Yes, more tracer for sure....  There's no better tool for the viewing audience, especially when paired with icons denoting the target and/or hazards.

That said, tracer would not have helped Johnny on Spieth's opening drive, as the issue was whether it would carry the dune.  And with the player's club-twirl in obvious self-satisfaction, what's an announcer to assume?  Oh, and we've criticized their audio capture, but they got Spieth's "That's crap", which struck as fairly whiny for the circumstances.

And Martin was not at all impressed with the artist known as Bones, filing an in-depth assessment here.   If this were the Supreme Court, I'd be working on a concurring opinion.... But here's the funny bit:
Let’s start with two assumptions. First, we all have warm feelings for Mackay. There are so many memorable moments from his 25 years working for Mickelson. Plus, how can you not like a guy named Bones? (A former colleague called me on Friday and posed this question: If Mackay didn’t have a cool nickname, would he get a TV job? I didn’t immediately rule out the possibility. Would he be so prominent if he were known simply as Jim Mackay? Is part of his appeal that anchor Dan Hicks can say, “Bones, what does Spieth have?”)
Guys have been hired for less....  Martin reacts to that 2015 McGladrey event in the same manner as I did, mostly that Kooch's man John Wood was the far better of the two (which Wood has also displayed in written form with the Tour Confidential panel).

That said, of course the guy deserves a little time to find his voice.  But I didn't hear anything over the weekend to make me particularly optimistic on that subject.   

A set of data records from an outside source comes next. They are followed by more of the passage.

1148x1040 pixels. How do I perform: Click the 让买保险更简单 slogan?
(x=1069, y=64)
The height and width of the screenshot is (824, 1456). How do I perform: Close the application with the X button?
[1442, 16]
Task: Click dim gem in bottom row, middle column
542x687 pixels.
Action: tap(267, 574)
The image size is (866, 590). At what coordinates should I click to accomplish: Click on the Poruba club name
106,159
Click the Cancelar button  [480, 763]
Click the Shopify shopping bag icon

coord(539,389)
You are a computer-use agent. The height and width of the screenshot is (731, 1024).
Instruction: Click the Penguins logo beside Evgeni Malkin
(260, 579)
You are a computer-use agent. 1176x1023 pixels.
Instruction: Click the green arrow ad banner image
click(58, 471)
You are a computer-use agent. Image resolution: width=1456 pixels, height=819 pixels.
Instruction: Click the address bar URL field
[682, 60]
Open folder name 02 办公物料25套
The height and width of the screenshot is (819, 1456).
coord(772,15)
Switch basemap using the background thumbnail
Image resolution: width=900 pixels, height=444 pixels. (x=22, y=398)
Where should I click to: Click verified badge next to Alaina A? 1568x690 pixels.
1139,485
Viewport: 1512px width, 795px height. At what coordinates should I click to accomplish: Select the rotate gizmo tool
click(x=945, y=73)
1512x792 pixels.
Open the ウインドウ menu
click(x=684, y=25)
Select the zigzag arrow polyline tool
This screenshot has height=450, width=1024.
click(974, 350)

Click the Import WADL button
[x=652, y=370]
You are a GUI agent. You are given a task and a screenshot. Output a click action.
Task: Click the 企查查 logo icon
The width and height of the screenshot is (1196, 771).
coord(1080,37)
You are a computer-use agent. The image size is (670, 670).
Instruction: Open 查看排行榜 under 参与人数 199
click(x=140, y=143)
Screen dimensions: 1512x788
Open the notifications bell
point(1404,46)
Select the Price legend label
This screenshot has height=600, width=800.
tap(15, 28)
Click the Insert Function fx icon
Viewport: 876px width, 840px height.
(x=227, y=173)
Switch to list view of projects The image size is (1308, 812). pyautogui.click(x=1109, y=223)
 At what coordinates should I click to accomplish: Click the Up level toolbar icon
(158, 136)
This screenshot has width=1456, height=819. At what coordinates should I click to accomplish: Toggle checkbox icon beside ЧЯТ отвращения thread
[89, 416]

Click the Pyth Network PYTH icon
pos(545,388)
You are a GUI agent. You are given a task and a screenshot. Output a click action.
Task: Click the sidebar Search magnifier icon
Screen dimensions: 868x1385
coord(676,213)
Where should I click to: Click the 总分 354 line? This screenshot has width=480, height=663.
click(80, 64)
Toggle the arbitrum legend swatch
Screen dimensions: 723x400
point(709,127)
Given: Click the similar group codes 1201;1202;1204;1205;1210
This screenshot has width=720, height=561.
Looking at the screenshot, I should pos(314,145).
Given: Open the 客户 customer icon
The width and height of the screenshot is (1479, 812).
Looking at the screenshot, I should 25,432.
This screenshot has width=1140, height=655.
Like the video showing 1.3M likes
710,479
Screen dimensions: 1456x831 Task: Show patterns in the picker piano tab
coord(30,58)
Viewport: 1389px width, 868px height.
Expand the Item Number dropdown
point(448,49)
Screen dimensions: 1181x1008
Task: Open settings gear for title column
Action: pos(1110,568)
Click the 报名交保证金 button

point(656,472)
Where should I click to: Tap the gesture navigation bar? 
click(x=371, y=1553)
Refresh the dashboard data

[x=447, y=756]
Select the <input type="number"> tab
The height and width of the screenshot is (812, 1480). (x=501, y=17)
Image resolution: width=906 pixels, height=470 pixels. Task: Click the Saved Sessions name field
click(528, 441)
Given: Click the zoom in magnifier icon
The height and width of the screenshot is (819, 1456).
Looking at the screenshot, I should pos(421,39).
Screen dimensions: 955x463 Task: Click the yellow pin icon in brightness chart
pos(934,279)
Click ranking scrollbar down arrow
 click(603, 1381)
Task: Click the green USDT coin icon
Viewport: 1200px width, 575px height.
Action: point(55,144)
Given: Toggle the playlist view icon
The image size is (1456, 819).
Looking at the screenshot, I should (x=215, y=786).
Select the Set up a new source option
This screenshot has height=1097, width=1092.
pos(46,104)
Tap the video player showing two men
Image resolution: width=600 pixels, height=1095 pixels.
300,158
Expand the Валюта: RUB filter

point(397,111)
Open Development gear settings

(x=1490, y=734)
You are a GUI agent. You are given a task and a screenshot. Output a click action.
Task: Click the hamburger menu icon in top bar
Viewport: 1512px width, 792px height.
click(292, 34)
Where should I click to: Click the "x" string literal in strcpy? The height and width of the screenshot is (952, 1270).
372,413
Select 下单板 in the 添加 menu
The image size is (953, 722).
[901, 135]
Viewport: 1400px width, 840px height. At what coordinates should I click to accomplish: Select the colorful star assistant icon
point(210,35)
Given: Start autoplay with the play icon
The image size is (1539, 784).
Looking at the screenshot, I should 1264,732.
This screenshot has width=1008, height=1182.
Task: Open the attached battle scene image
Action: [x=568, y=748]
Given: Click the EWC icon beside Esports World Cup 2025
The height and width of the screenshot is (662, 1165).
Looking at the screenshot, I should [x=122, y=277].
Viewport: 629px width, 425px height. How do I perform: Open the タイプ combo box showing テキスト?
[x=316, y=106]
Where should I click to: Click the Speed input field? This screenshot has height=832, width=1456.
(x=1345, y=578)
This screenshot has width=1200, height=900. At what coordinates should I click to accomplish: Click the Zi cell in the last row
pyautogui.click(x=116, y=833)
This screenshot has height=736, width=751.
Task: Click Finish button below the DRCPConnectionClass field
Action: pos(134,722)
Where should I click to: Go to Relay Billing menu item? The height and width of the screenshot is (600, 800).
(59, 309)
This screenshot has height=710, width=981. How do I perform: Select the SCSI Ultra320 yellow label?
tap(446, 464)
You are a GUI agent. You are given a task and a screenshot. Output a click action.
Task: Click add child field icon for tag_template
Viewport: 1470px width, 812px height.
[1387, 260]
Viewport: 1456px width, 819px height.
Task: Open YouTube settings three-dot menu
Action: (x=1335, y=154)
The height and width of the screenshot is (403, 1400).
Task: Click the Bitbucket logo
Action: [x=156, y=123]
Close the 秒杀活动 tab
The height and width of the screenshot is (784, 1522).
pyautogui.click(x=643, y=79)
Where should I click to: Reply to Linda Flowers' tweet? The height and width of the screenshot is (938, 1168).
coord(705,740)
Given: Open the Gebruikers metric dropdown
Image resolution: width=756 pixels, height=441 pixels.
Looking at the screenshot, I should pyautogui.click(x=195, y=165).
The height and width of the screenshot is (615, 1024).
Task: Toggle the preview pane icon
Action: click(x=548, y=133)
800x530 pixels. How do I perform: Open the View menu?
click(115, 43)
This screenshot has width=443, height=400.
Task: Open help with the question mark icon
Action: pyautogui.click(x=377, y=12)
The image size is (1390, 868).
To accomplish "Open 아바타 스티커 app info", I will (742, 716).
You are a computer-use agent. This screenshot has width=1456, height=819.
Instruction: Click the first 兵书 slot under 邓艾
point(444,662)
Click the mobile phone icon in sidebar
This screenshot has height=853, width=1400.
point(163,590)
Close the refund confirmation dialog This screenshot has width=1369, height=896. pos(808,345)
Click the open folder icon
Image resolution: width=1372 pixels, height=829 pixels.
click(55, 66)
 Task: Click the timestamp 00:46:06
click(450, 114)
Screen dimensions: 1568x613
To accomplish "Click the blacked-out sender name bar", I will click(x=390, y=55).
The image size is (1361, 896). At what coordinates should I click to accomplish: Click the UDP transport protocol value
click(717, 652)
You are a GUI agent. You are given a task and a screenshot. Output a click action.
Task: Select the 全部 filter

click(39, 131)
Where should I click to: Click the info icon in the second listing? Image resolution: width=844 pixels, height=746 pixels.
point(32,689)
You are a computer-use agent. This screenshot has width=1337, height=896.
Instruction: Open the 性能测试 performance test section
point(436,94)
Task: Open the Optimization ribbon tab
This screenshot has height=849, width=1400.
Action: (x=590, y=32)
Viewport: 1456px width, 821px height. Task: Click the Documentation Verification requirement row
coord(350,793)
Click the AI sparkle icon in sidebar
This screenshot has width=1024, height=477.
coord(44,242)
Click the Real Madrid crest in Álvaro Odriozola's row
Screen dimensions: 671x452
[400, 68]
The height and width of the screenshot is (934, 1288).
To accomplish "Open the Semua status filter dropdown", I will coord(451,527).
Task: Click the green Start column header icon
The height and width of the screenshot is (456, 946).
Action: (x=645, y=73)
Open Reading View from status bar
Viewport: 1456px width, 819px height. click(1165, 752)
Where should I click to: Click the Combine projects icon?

And our first peek at the ratings show them as boffo.... I'm not surprised, as Jordan can move the needle:


Wow!  Given the difference in the time of day of the broadcasts, this can't possibly happen....

But what epic irony....  The USGA went to Fox because they coveted the Masters' ratings, and they end up with an audience smaller than the Open Championship.  For the Good of the Game, indeed!

I've actually got some non-Open items, but they'll have to wait....  I'm only one man.